Despite the hopes that have been invested in the Labour Party by its members over the years, its r├┤le has been to corner discontent and render it politically sterile. Apart from that, the Labour Party has provided a fund of ideas which capitalism has adapted to suit its needs.

With some exceptions, on balance history does not show that capitalism has unwillingly absorbed reform. On the contrary, capitalism generates reform in its own interests. Reform is part of the normal pattern of political administration, its function being to stabilize capitalism. Social reform is the political process through which capitalism continues its own economic development and since government and the state are the political expression of capitalist ownership, social reform will preserve that class interest. Reformism, inevitably then, involves an endorsement of capitalist productive relationships.

If it can be shown that in the aggregate there have been absolute improvement in working-class standards over the years, this again would not be attributable to political reforms. To the extent that workers through technical development and the greater efficiency of their labour, have created a greater pool of available wealth then they are able to negotiate for themselves a portion of that extra wealth.

This does not alter the overall proportions in which wealth is distributed, which is a reason why capitalists approve of productivity deals. In effect they say that provided workers produce more wealth with the same labour then workers can have some of this wealth for themselves. In this way it can appear that workers’ standards are improving, but this stems from the workers’ own productivity and not from the activities of political reformists.

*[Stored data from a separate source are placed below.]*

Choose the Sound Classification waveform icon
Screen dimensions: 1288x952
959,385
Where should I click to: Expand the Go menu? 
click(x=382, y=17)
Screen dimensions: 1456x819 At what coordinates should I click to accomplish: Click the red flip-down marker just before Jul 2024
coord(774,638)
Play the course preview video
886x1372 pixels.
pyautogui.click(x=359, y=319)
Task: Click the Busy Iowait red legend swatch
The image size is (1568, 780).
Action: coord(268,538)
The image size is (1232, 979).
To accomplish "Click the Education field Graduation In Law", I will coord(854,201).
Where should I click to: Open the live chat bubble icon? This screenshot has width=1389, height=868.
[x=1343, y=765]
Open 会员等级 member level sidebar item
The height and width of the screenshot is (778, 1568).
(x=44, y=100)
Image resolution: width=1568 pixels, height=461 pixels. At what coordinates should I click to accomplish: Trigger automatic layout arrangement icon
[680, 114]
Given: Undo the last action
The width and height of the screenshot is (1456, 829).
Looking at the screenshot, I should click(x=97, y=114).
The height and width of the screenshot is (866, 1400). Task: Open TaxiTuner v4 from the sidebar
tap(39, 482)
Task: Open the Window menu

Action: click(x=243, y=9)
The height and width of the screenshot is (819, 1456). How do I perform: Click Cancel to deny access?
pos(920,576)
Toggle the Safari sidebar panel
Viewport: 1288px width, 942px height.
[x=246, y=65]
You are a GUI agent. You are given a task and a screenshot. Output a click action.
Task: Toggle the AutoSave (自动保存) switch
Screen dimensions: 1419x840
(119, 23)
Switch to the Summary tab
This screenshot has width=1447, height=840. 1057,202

In formulating a political policy our starting point must always be economic reality. It is an undeniable fact that under capitalism man cannot control the productive process. We cannot set up productive objectives and then organize social resources to achieve those objectives. For example the Labour Party has been powerless to act against mounting unemployment and lowering working-class standards. This is the price we pay for private ownership and the profit motive.

The solution is to bring productive relationships into harmony with human needs. The means of producing wealth must be commonly owned, the earth’s resources must be at the free disposal of the whole of mankind. In these relationships, freed from the economic barriers of capitalism, man can co-operate to simply produce the wealth that humanity needs. Socialism will not only achieve productive efficiency, but will establish a pattern of relationships in which the dignity of man’s coming together will be enhanced through equality and co-operation.

This is a positive objective that we can all work for. There is no way in which the internal structure of capitalism can be altered by reform so that it works in the interests of the whole community. We can only break away from the self-repeating failures of reformism by recognizing that the problem is capitalism itself. We can replace disillusion with effective action by working to establish Socialism.